Notre Dame de Namur University closed its Tracy satellite campus Thursday, but students in Tracy classes are continuing their studies online.
That message was transmitted by email to Tracy supporters Wednesday evening, signaling the end of five years of the university’s presence in Tracy.
The statement, which was sent to members of the Tracy City Council and Tracy Consortium of Higher Education along with other supporters, reflects the views of the Notre Dame board of trustees and administration.
Closing the Tracy office and classroom spaces in the Opera House building didn’t come as a complete surprise, since Notre Dame has been struggling in recent years to cope with financial problems and declining enrollment at its main campus in Belmont on the San Francisco Peninsula.

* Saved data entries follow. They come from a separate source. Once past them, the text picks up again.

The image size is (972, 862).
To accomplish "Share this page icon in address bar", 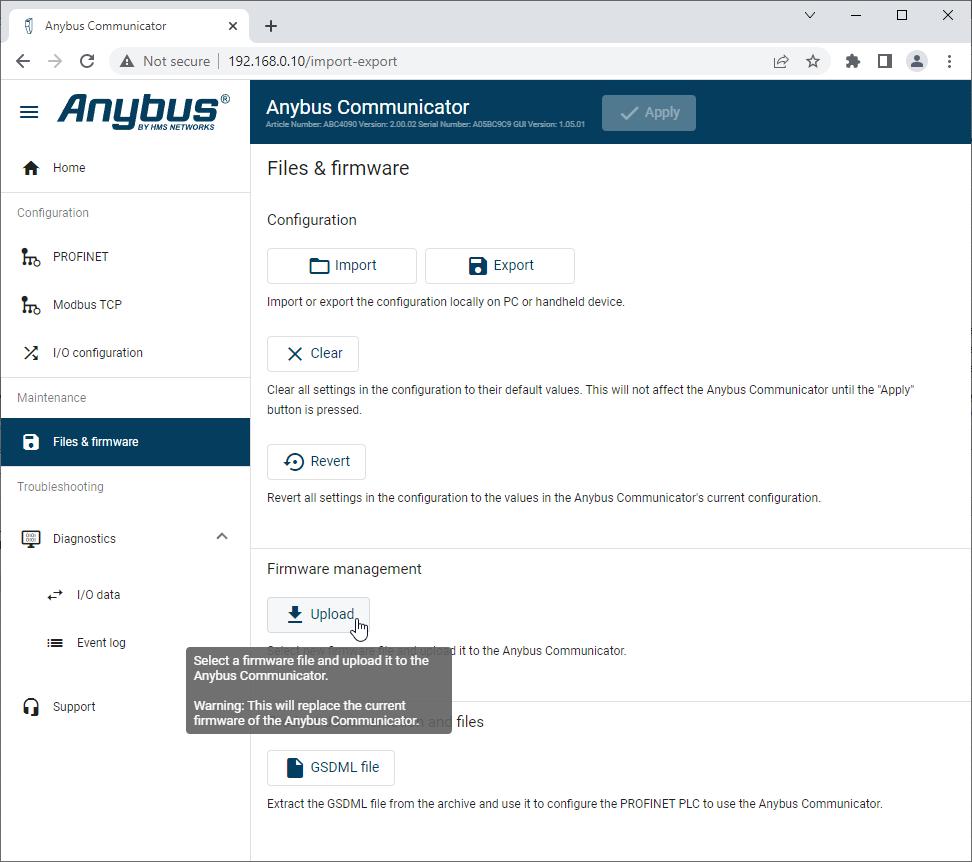I will point(781,61).
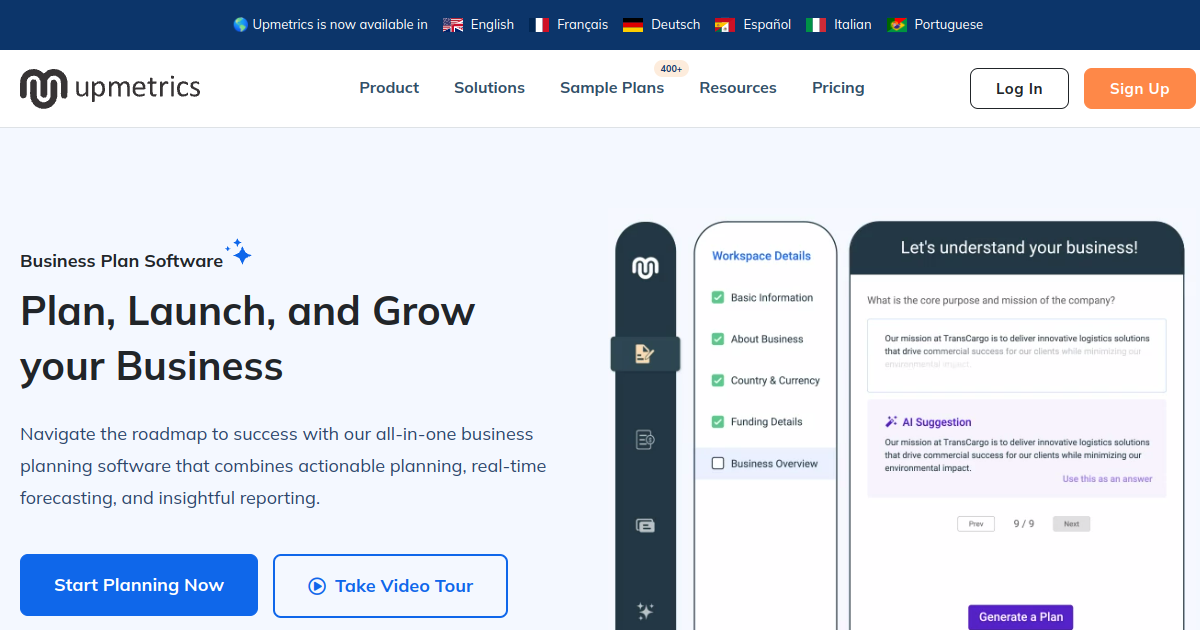
Task: Click the Italian flag icon
Action: pos(816,25)
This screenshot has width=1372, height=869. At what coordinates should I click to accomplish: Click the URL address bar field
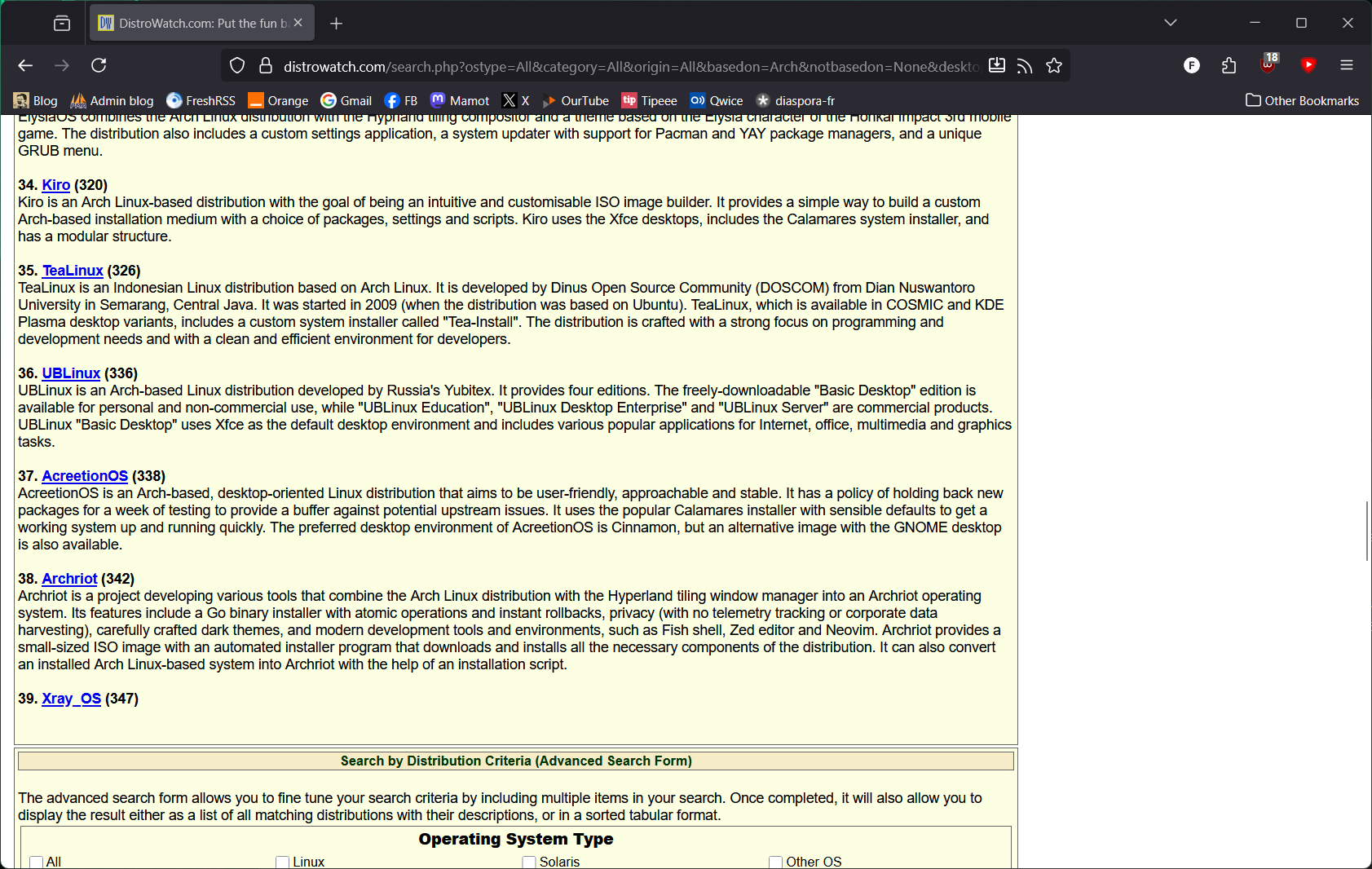click(x=628, y=66)
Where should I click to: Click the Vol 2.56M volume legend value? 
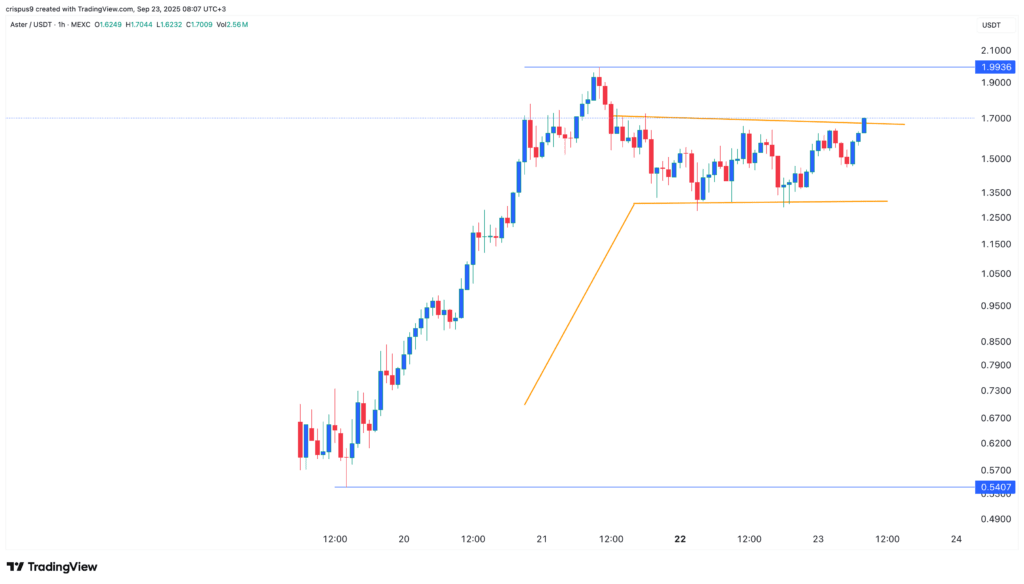click(x=232, y=25)
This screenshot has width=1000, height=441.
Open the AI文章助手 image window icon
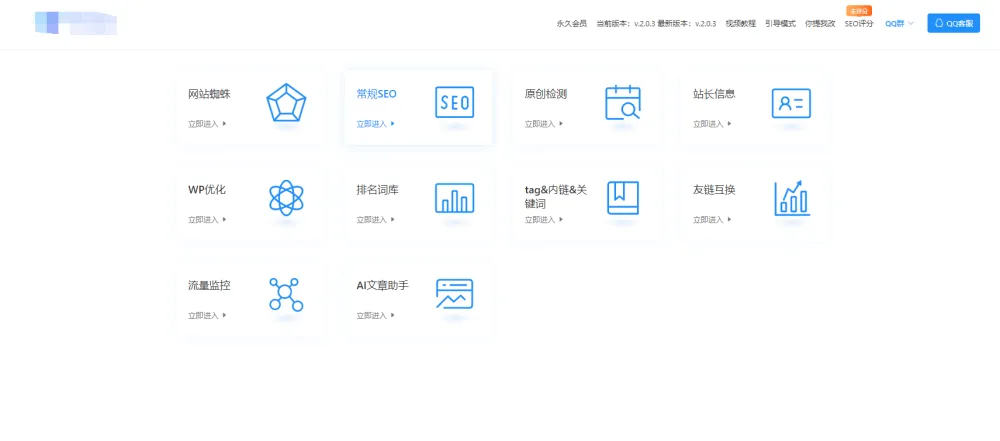(x=454, y=294)
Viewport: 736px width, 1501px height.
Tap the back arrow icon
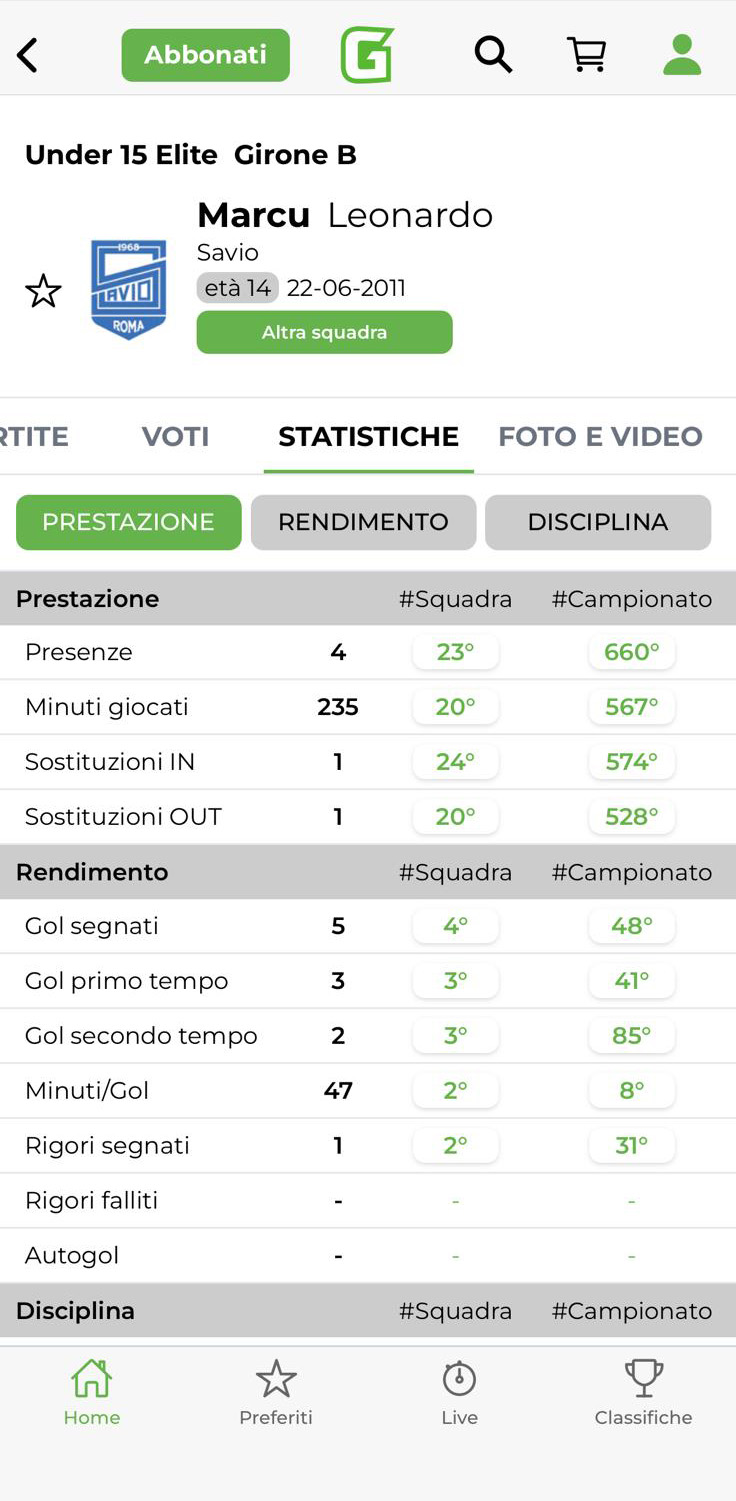point(28,56)
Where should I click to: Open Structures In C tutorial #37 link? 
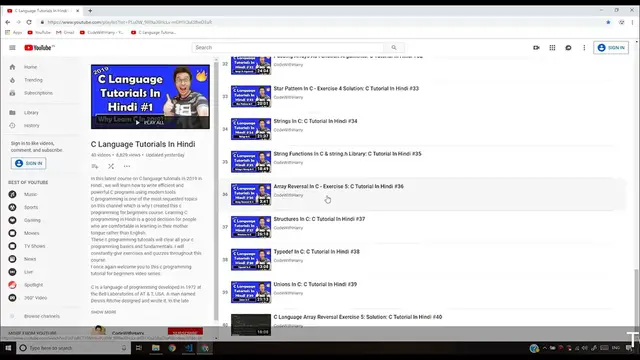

The statement sent to Tracy supporters emphasizes that, for the Tracy campus, online instruction may extend until all current students are able to graduate by the spring of 2021.
When classes began in 2015 at the Sixth Street transit station, “optimistic projections for enrollment, if realized, could have led to the financial stability of the campus,” the statement said.
The statement outlines the expansion of NDNU’s offerings in Tracy:
- 2015: BS in business administration and MBA.
- 2017: BS in human services and multiple-subject and single-subject teaching credentials.
- 2018: MA and credential in special education.
- 2019: BS in criminal justice offered, but enrollment numbers not high enough to start.
“Since the program started in 2015, NDNU has enrolled 128 students in its various programs. Of these, 50 have graduated or completed degrees by May 2020, with additional students (probably 10 at least) finishing by May 2021.”
The statement continues: “Unfortunately, enrollment in Tracy has fallen from 63 students in the fall semester of 2018 to the current total of 44 students, 35 percent of the projected enrollment for this time. “These shortfalls in enrollment make operating a stand-alone campus unsustainable….”
Roger Birdsall, president of the Tracy Consortium for Higher Education, which was instrumental in bringing Notre Dame classes to Tracy, countered that he had been told that the university’s program in Tracy “was in the black financially and not a drag on the whole university.”
Birdsall said he wished Notre Dame would have put more resources and emphasis into promoting the recruitment of students. He reported that the consortium plans to renew its efforts to bring a university or college program to Tracy.
The Notre Dame statement said the university “is extremely grateful to the City of Tracy, to the Tracy Consortium for Higher Education and staff and faculty for their collaboration and support of our campus and students in San Joaquin County,” mentioning in particular “the generosity” of donations of scholarship funds for Tracy students.